BEGIN EXTRACTED RECORDS
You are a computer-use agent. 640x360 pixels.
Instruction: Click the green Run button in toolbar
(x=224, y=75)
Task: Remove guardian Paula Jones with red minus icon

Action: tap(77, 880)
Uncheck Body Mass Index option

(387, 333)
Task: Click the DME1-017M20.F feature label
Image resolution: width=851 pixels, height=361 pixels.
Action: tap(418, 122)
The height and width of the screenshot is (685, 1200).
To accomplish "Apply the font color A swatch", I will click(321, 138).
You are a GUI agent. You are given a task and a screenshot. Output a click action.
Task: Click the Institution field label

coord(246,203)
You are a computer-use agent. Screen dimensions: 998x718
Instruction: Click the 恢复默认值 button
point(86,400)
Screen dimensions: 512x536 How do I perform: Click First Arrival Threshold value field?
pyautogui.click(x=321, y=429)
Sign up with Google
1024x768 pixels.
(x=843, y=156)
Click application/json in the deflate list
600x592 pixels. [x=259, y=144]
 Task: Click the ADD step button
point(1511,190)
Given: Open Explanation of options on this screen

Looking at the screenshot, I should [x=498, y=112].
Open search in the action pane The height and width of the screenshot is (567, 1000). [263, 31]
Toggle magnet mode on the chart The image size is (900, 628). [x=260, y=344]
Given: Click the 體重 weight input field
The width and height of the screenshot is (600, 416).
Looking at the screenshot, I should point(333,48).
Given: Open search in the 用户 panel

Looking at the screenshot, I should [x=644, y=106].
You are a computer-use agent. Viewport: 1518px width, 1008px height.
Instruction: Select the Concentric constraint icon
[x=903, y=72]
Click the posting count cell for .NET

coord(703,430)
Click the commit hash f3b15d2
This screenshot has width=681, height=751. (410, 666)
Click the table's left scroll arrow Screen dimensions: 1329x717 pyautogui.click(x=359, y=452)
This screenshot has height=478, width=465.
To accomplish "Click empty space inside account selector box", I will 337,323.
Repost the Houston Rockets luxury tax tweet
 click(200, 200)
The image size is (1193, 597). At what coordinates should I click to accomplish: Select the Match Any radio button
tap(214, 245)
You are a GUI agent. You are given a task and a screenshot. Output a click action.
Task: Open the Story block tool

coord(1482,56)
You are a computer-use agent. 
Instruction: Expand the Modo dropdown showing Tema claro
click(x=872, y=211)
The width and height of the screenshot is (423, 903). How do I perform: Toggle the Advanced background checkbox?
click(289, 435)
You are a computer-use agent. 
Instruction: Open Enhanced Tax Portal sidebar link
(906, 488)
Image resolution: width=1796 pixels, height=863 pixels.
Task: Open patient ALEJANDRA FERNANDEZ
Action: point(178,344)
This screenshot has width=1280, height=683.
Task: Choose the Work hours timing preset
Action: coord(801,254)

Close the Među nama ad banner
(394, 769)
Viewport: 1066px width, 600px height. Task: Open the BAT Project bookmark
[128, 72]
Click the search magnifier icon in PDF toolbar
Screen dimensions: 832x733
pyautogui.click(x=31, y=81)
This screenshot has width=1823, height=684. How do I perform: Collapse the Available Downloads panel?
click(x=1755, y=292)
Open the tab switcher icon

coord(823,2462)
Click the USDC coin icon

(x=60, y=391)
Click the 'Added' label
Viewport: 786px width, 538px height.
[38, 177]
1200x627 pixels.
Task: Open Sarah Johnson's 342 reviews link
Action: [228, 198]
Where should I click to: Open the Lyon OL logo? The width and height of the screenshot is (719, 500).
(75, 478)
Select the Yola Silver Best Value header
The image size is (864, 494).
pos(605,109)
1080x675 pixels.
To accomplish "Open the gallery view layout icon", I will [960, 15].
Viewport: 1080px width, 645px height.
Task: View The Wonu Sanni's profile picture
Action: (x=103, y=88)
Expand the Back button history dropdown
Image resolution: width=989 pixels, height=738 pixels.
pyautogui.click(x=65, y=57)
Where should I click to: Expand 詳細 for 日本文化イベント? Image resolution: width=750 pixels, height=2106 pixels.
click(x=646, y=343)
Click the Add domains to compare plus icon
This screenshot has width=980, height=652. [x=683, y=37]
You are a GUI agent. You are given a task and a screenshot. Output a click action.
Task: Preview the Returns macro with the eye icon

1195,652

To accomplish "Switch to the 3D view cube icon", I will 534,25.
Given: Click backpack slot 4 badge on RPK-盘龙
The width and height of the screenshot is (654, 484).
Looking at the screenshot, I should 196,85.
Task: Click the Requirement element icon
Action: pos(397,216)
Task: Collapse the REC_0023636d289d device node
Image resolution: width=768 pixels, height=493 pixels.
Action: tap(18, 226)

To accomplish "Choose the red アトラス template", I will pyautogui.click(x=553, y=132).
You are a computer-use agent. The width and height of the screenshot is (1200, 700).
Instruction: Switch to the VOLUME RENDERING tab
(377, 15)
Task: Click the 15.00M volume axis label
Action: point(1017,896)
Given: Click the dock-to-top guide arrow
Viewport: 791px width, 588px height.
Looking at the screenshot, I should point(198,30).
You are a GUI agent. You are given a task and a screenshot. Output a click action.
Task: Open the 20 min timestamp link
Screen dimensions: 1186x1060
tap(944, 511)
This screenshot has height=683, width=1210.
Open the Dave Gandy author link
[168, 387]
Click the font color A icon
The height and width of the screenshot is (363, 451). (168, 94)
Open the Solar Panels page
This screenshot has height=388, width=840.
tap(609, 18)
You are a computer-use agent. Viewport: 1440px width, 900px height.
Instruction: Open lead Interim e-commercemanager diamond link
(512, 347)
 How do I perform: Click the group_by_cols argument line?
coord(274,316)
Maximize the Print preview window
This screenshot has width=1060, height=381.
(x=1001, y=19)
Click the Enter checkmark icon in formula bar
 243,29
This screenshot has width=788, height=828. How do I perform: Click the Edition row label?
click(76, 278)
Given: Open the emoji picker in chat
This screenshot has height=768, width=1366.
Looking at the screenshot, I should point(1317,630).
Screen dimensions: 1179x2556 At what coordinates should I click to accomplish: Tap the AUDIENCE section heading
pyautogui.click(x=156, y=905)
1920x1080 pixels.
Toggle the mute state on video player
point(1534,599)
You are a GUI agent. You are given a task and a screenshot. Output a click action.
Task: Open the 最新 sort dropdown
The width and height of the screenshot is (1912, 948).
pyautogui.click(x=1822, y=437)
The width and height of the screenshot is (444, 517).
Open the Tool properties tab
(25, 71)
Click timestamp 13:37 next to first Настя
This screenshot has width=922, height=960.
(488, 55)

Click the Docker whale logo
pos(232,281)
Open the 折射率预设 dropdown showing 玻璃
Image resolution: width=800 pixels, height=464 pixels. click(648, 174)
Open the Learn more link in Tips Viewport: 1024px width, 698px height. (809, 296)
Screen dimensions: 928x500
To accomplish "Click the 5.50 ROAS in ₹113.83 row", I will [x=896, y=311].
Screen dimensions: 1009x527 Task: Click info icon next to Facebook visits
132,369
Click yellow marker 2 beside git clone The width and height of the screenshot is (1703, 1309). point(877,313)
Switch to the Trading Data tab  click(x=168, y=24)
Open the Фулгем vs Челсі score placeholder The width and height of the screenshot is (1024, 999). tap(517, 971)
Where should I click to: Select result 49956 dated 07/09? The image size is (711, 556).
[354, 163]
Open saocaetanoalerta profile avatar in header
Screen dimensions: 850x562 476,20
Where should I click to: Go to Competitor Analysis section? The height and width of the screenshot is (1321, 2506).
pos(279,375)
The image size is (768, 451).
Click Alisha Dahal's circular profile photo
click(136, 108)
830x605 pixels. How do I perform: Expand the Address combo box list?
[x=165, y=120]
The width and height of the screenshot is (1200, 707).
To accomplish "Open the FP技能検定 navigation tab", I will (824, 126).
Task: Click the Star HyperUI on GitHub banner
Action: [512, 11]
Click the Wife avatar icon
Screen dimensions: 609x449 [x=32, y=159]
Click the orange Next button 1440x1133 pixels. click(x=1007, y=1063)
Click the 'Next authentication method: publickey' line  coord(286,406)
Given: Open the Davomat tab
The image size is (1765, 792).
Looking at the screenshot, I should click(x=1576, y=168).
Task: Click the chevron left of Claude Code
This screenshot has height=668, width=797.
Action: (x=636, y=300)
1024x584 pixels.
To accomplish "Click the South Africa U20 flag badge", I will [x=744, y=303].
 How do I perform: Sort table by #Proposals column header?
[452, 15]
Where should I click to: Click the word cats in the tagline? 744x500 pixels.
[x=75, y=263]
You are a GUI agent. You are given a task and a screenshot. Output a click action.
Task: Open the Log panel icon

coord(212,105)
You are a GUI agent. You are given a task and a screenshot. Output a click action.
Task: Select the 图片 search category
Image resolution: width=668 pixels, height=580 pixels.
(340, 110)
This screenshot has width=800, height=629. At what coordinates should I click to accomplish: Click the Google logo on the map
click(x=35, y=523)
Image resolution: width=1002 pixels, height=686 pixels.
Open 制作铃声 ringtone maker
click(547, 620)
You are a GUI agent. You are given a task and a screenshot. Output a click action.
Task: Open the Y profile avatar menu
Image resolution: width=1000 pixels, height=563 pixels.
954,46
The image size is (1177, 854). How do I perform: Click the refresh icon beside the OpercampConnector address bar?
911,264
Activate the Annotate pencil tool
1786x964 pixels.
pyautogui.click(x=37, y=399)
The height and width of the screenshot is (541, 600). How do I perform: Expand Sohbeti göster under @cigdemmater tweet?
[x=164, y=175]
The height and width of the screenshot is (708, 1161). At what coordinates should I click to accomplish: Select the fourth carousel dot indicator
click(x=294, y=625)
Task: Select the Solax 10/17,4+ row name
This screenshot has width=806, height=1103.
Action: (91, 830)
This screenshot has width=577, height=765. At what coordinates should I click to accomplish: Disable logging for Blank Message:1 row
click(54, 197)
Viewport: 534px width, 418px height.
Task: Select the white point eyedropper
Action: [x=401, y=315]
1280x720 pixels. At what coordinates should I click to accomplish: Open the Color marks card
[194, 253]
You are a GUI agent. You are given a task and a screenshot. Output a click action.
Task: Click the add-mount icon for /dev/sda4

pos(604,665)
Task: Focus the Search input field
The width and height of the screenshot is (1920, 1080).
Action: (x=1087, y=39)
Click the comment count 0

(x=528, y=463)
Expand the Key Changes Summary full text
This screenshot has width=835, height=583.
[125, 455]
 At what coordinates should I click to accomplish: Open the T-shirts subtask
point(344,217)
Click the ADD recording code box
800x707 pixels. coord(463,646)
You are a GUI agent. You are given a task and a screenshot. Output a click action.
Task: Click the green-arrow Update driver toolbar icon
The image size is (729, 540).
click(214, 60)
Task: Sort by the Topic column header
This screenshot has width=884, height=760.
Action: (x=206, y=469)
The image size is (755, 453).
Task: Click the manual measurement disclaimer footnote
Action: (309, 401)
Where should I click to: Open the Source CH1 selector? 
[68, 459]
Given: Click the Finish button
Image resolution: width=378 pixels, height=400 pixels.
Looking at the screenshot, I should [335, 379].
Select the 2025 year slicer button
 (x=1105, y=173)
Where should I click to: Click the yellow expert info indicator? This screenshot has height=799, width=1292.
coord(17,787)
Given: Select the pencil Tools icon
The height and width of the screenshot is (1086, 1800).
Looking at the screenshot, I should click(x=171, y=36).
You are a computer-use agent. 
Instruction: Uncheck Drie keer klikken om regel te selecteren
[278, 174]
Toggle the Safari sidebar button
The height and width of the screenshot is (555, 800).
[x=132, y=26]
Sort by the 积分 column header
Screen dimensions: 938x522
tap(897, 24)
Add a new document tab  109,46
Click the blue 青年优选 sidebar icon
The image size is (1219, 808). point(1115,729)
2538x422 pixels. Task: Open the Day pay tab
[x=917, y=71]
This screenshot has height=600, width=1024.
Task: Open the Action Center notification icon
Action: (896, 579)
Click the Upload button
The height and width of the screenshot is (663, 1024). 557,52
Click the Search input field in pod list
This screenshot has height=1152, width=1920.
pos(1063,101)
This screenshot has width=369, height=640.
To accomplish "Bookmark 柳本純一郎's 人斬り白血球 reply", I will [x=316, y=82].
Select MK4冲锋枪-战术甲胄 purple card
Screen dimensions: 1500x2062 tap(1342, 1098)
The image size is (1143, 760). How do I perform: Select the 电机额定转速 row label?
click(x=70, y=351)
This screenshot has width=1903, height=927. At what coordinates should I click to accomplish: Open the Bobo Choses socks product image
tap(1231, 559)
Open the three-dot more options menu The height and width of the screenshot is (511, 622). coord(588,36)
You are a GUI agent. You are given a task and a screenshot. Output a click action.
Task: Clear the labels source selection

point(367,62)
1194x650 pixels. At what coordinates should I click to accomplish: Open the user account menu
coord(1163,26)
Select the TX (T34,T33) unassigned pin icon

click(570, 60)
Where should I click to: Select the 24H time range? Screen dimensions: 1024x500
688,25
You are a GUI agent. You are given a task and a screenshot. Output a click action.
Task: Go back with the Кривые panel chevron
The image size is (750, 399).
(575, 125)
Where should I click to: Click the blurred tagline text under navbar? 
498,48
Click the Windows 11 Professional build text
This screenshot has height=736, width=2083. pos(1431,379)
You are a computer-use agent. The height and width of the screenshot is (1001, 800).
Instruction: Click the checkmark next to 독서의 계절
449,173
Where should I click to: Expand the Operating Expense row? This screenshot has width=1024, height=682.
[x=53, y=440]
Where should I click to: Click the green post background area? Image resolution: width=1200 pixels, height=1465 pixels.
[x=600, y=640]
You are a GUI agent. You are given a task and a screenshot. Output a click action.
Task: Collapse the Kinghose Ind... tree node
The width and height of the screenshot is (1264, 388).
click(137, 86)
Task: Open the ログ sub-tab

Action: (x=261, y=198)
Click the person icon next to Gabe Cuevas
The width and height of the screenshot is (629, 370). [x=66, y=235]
END EXTRACTED RECORDS
» **EXERCISE AIM**:
Show all lines from the data above in which the word "arrow" appears.

» **ANSWER FOR THE TASK**:
Click the table's left scroll arrow Screen dimensions: 1329x717 pyautogui.click(x=359, y=452)
Given: Click the dock-to-top guide arrow
Task: Click the green-arrow Update driver toolbar icon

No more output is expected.